AFL Set to Expand Schedule in 2019
With many MLB organizations curtailing or (as is the case with the Cubs) completely eliminating Fall Instructs, there are plans afoot to expand the Arizona Fall league (AFL) schedule in 2019 from the present six weeks (30 games) to eight weeks (40 games). If implemented, the 2019 AFL season would begin two weeks earlier than it does now (the last week of September instead of the second week in October),
Because there is presently about a four-week gap between the end of the minor league season and the start of the AFL season, players assigned to the AFL have to spend a week to ten days at their parent MLB organization's minor league facility in Florida or Arizona getting back into playing shape before reporting to their AFL team. It is presumed that starting the AFL season two weeks earlier and closer to the end of the minor league season would eliminate the need for players to prepare for the AFL by attending Fall Instructs and playing in Instructs games.

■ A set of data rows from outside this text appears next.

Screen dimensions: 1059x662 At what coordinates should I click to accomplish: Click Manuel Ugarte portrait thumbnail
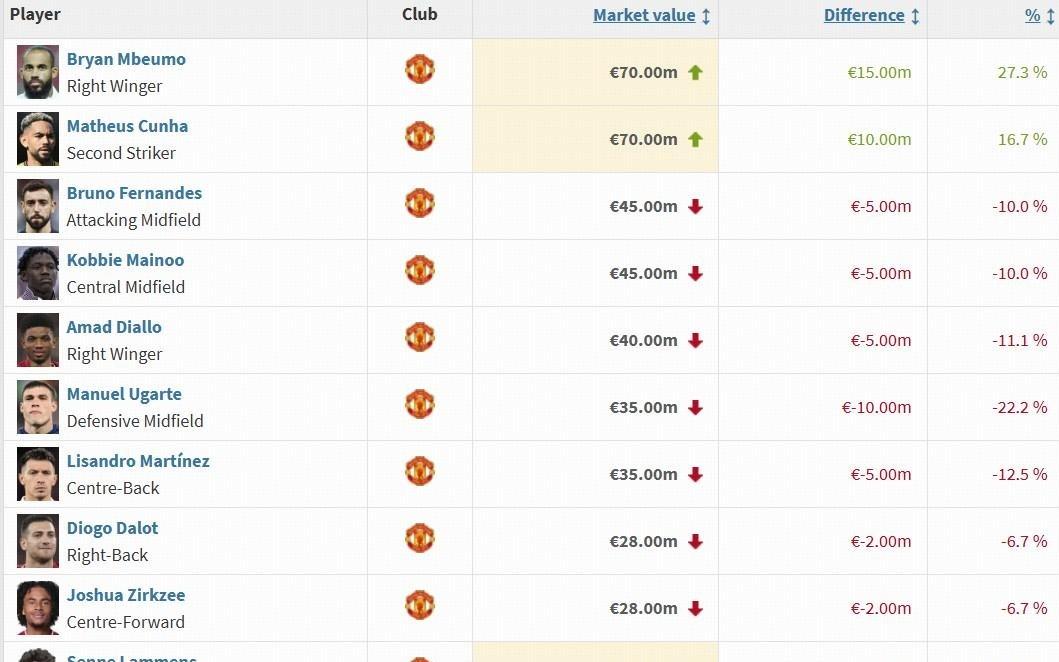point(38,407)
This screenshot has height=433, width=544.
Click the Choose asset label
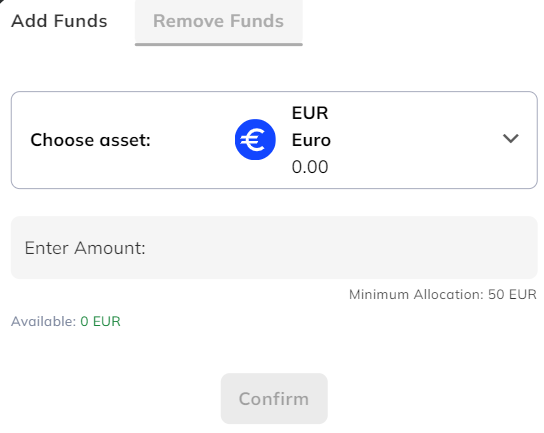coord(91,140)
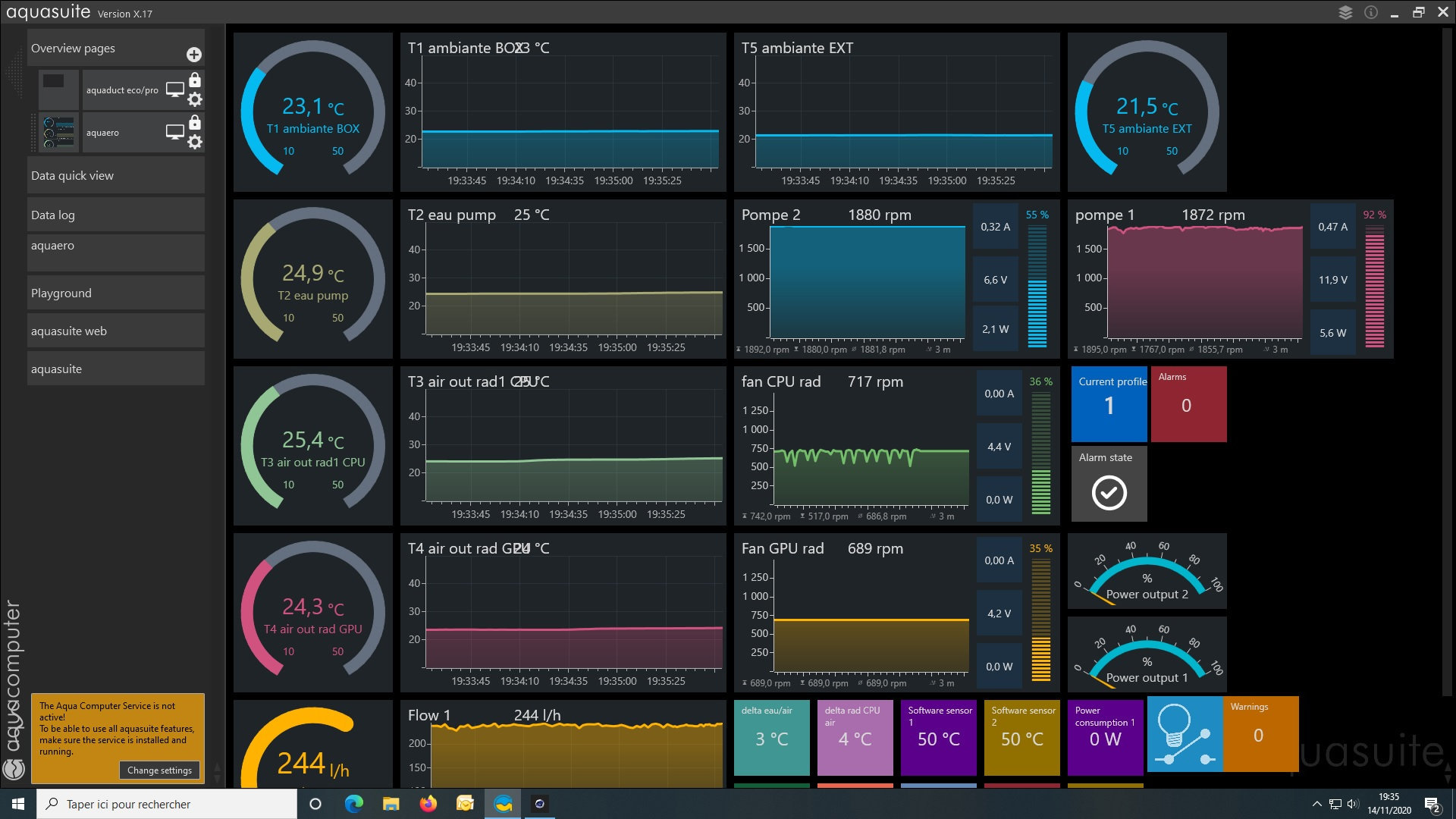The height and width of the screenshot is (819, 1456).
Task: Open the Playground section
Action: [116, 293]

What is not (yet) on the table is expansion of the AFL from six to ten teams. At present only six of the ten Cactus League Spring Training stadiums (Camelback Ranch, Mesa Sloan, Peoria, Salt River at Talking Stick, Scottsdale, and Surprise) are used by the AFL, but three of the other four stadiums (Mesa HoHoKam, Phoenix Maryvale, and Tempe Diablo) have hosted AFL teams in the past, and the fourth (Goodyear) could easily host a team as well. Expanding from six to ten teams would mean that three (rather than five) MLB organizations would be affiliated with each of the AFL teams, with each club sending seven or eight pitchers and five or six position players to their AFL affiliate instead of four pitchers and three or four position players as is the case now.
Prior to 2017 most of the clubs with a Spring Training base in Arizona participated in what was called "AZ Advanced Instructs" (AKA the "Junior AFL"), a league that was created for players who could not get a slot in the AFL because of roster limitations (the Cubs fielded an AZ Advanced Instructs "co-op" team with the Angels). But the league was disbanded in 2017 as clubs began to cut-back Fall Instructs operations, leaving players who are too advanced for "basic" instructs no place to get additional coaching and game experience. Expanding the AFL (and thus creating more AFL slots for each MLB organization) would help make-up for the loss of Advanced Instructs.
It should be noted that over the past two or three years the eligibilty rules for the AFL have been relaxed, allowing more international players and players with no experience above Lo-A (like Cubs 2018 1st round draft pick SS Nico Hoerner) to participate.